The "101 years since the Buddha" mentioned by the chronicle may be interpreted to actually be 101 Myanmar Era, placing Duttabaung's coronation at 739 AD. Other analyses of Pyu historiography also reveal a possibility that there were more than one King Duttabaungs- with the Duttbaung attributed to have built the Baw Baw Gyi Stupa in Sri Ksetra around 400AD to be a different ruler with the same name.

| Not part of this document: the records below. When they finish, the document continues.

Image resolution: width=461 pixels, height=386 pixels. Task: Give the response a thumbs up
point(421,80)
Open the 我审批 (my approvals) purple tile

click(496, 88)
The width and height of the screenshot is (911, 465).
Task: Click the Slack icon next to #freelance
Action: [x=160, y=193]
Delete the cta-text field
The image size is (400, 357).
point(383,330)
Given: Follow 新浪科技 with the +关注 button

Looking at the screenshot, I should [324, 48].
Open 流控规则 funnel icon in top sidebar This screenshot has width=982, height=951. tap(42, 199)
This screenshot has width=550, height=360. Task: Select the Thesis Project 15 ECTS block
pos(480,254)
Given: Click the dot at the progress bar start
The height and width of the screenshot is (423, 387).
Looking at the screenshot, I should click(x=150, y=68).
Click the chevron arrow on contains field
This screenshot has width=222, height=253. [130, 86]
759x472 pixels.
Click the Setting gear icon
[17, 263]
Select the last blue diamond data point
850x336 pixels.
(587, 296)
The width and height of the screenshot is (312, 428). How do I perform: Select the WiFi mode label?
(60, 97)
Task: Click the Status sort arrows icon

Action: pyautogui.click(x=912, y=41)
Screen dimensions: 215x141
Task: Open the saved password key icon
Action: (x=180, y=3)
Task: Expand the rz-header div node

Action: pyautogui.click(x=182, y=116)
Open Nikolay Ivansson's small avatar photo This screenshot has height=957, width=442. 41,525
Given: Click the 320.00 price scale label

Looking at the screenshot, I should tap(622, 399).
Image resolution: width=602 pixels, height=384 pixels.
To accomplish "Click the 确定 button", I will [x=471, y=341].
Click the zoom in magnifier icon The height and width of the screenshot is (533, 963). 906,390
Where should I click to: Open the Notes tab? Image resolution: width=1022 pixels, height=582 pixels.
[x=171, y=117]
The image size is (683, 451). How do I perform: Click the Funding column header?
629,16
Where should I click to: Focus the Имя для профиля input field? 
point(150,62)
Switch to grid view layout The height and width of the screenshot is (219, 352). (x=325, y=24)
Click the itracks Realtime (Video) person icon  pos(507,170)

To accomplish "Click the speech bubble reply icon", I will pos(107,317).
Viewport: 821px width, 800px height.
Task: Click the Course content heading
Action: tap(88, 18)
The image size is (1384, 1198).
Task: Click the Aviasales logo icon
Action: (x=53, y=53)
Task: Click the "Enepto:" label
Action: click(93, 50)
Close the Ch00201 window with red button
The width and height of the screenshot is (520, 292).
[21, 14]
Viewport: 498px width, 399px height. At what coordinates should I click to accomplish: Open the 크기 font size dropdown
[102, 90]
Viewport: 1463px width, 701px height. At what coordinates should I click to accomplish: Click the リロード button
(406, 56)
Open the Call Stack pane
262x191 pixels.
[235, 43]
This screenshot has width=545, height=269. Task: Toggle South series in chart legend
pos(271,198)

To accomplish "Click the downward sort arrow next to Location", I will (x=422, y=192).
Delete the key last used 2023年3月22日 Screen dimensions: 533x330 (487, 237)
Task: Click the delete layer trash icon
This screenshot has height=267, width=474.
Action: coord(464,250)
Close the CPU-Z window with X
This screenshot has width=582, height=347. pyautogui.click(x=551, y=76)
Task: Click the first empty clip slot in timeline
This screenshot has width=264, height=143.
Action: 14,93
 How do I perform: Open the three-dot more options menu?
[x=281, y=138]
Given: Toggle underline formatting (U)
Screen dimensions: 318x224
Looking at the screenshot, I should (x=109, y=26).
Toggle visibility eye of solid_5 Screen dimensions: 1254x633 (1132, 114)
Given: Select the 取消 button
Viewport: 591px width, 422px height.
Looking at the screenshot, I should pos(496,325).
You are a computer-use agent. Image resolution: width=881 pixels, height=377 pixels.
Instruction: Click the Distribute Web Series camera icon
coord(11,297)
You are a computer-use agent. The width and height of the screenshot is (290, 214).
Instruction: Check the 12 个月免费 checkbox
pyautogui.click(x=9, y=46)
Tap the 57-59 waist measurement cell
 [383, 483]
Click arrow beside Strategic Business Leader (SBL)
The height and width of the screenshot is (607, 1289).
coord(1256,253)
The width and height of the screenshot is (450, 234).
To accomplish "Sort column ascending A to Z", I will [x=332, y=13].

Archaeological excavations also show a mixture of Buddhism and Brahmanism at both Sri Ksetra and Beikthano. The legend of the war between the two states, may be symoblising the struggle between Shaivism and Vaishnavism. According to colonial administrator J.G. Scott, Panhtwar's magic drum and Duttbaung's mole are allusions to Shiva and Vishnu's symbols. Archaeologist Ramakrishna Rao identifies the destruction of Duttabaung's mole and Panhtwar's drum as symbolic of the conversion of the Pyu realm from following Hinduism towards Buddhism.

== Legacy ==
Duttabaung is regarded with veneration by the Burmese. For example, water from a well said to have been dug by him is presented as a great honour to visitors.

Duttabaung's story is also important to the Burmese conception of sovereignty as it relates to the nats. When kings go against Buddhist virtues, they lose control of the nat spirits and thereby allow the population to turn against him. The legend of Duttabaung connects Thagyamin to the symbols of power used by the Bagan Dynasty's kings and his fall from grace is narratively tied to later kings' fall from grace.

The story of Duttabaung using Panhtwar's htamein as a face towel is linked with the Burmese sociological concept of hpone - a spiritual power that only men are said to possess. By using the htamein, Duttabaung lost his hpone and thereby died in battle. It became part of the discourse of the 2021 Myanmar protests where the public shame surrounding displaying women's clothes was subverted into a weapon of resistance.

He is also memorialised by Prome Nawade's 15th century poem "Pyay: Pillar of Buddha".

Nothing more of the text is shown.